This work mainly reproduces and expands the work of Angelo and Salzer (2020) (Angelo and Salzer 2020; Di Angelo and Salzer 2019), who categorized smart contracts and their behavior over time. Due to the longer study period, we are able to include events like the “NFT-Hype” and the London hard fork in the analyzed data. Additionally, ERC adoption is analyzed in this work. We consider all smart contacts (wherever tractable), some papers however quantify the usage of smart contracts by only considering contracts with source code available (Bartoletti and Pompianu 2017; Ren et al. 2021). While it is easier to find out the purpose of a smart contract with source code, this introduces the bias, that only smart contracts are considered, where there is an interest in revealing their purpose. In 2020 only 0.4% of deployed smart contracts had source code available (Angelo and Salzer 2020). Kiffer et al. (Kiffer, Levin, and Mislove 2018) look at who creates smart contracts and cluster their bytecode, however they do not associate labels to the clusters. Other work focuses more on the interaction between smart contracts, but do not classify the applications and usage (Chen et al. 2020; Fröwis and Böhme 2017).
Data Collection
The basis of blockchain analysis is data collection and representation.
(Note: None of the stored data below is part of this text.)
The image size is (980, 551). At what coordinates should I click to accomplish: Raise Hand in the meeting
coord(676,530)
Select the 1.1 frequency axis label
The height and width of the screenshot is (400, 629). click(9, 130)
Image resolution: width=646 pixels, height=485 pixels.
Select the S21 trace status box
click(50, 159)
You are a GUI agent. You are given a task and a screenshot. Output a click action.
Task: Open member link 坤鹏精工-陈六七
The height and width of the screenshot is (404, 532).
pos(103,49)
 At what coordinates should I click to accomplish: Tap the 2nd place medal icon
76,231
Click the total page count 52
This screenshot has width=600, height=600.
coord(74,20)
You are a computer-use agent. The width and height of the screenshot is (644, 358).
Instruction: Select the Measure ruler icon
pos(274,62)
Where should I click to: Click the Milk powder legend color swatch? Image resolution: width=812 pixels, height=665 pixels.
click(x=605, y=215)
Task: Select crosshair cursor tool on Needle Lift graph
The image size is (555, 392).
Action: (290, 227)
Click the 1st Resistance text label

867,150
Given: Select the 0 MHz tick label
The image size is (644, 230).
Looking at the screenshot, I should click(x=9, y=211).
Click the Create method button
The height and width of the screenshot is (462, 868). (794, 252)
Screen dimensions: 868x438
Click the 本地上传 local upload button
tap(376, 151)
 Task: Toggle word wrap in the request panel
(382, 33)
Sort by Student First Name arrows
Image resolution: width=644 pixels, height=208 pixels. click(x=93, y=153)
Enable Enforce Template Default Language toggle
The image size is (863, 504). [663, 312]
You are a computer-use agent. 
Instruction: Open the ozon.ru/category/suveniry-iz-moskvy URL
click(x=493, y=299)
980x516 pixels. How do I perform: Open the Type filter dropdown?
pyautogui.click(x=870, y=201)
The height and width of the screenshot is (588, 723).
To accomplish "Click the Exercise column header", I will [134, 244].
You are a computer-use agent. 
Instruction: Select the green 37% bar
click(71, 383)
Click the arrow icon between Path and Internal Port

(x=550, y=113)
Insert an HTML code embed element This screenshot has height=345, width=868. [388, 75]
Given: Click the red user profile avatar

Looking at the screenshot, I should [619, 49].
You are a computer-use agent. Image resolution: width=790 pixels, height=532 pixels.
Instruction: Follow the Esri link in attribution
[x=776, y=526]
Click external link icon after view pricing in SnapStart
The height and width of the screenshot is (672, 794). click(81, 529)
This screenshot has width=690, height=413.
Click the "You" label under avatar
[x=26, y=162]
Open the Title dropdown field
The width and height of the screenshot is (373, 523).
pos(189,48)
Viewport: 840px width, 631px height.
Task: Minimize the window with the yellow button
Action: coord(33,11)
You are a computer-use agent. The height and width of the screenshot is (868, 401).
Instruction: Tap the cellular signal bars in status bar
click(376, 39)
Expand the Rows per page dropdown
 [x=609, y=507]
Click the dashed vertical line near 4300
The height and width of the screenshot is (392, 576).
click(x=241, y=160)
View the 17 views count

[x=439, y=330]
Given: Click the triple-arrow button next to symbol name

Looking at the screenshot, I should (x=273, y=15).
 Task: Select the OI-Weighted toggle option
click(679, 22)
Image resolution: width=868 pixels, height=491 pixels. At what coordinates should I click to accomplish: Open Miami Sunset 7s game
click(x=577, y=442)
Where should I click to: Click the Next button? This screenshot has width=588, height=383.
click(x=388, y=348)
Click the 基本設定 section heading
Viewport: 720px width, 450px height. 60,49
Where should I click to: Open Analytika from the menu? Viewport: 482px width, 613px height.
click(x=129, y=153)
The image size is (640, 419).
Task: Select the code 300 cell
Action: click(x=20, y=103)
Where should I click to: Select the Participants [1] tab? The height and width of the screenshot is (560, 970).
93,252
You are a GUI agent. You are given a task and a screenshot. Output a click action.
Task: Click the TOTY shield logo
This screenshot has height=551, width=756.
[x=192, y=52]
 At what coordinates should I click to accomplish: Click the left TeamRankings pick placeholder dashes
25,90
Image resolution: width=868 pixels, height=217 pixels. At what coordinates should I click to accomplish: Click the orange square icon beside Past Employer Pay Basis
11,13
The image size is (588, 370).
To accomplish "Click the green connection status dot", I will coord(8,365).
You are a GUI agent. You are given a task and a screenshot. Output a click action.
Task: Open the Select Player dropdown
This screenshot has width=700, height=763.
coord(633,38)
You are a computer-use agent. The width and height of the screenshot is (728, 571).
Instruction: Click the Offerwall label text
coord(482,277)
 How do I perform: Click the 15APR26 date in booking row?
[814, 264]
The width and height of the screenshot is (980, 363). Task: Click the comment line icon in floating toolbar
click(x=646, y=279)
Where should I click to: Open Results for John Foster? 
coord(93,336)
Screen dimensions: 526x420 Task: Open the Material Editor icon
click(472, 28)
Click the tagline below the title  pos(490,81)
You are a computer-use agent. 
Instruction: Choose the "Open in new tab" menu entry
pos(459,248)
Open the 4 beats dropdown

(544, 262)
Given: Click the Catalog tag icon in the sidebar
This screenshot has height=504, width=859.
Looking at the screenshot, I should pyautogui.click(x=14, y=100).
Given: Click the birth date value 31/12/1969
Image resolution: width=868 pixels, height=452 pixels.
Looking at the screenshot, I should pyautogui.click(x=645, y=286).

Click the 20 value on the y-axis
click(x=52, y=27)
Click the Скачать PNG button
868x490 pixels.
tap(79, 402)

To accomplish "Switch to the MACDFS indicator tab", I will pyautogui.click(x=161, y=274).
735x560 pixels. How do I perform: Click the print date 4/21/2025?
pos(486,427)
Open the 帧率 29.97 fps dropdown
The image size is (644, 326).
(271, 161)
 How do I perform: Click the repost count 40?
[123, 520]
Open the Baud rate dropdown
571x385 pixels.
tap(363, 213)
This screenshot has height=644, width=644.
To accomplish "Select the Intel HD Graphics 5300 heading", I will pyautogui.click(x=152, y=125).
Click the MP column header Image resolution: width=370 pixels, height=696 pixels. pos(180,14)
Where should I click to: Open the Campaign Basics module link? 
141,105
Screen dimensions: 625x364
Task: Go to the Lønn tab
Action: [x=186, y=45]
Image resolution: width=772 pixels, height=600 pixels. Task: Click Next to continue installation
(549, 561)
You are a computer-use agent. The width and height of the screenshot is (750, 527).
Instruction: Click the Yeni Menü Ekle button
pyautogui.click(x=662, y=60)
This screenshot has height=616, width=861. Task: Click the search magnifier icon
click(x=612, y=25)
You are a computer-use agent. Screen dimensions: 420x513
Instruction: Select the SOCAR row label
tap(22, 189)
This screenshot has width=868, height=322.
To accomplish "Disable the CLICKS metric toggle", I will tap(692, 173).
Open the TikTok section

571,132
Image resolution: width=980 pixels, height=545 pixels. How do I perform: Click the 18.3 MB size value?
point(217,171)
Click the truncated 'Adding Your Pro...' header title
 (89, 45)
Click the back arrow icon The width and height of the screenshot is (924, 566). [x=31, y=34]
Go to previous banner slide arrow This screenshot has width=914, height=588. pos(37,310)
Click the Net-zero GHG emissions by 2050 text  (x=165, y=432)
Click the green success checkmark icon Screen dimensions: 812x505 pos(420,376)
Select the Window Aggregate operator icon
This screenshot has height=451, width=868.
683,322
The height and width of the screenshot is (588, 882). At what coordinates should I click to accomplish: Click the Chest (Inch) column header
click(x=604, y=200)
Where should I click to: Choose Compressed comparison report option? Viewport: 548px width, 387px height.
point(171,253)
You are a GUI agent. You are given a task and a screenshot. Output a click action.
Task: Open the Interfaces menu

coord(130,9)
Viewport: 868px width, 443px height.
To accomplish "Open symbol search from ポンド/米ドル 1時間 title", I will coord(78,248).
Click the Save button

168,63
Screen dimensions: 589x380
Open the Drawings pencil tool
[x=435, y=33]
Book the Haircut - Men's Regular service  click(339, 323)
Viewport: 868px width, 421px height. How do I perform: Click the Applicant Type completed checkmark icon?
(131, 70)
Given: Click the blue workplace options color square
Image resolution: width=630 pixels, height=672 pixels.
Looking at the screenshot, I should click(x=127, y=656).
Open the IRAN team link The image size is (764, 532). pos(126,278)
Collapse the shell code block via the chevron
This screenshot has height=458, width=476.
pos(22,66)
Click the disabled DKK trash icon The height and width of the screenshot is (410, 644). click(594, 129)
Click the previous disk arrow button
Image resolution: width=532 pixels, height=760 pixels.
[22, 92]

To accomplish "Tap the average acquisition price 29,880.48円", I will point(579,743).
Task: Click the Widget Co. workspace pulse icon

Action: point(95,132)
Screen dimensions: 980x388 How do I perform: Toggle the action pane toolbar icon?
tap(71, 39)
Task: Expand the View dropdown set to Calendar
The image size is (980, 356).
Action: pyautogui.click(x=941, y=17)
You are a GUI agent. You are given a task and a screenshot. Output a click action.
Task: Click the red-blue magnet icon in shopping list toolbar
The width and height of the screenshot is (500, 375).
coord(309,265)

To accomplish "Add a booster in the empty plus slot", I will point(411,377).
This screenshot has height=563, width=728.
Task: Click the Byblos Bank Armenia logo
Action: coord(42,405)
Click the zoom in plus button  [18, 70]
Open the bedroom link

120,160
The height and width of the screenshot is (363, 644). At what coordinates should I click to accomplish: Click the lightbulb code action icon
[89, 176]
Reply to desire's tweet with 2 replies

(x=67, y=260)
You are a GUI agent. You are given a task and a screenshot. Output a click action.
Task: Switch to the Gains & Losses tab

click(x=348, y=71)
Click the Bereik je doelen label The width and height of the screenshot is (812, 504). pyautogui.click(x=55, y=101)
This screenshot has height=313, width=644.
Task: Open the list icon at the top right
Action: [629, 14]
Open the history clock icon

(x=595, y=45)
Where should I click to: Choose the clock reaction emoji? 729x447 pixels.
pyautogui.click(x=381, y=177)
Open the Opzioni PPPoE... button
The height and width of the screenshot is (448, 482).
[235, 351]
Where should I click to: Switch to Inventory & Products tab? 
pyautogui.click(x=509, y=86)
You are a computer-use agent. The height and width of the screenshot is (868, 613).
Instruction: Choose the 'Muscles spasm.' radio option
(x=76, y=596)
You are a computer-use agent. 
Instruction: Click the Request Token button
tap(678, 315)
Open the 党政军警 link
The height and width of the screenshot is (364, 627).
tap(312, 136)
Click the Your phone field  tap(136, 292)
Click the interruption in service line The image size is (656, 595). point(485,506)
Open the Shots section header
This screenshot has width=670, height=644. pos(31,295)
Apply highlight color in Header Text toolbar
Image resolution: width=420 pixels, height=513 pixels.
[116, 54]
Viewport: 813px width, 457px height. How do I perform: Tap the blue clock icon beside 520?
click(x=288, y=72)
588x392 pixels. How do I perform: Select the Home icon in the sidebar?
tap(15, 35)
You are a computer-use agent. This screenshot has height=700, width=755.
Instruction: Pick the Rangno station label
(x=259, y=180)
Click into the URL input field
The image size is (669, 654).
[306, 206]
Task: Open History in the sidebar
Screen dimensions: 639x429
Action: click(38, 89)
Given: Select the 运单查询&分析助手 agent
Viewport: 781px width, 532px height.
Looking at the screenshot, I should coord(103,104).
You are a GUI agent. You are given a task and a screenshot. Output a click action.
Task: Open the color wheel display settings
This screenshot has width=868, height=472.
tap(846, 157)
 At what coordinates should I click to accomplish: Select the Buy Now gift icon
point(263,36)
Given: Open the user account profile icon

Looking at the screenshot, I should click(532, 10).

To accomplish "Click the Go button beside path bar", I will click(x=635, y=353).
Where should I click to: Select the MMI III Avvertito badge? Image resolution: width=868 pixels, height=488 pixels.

The goal is to have a database, that contain all smart contracts, with bytecode and be able to associate them to transactions. The database should also be fast to query with SQL-style queries. The Ethereum blockchain state is kept by the participating nodes in the network. Nodes are designed to verify new transactions fast, and not for exporting and analyzing data. For example, there is no index of all deployed smart contracts, as it is not needed for standard operation of an Ethereum node. Not only going through all transactions ever created and filtering for transactions to the zero address is sufficient, because the call can occur later in the execution of another transaction hidden deep in the code. Therefore, to get all smart contracts, it is necessary to sequentially re-execute all EVM bytecode ever executed on the blockchain.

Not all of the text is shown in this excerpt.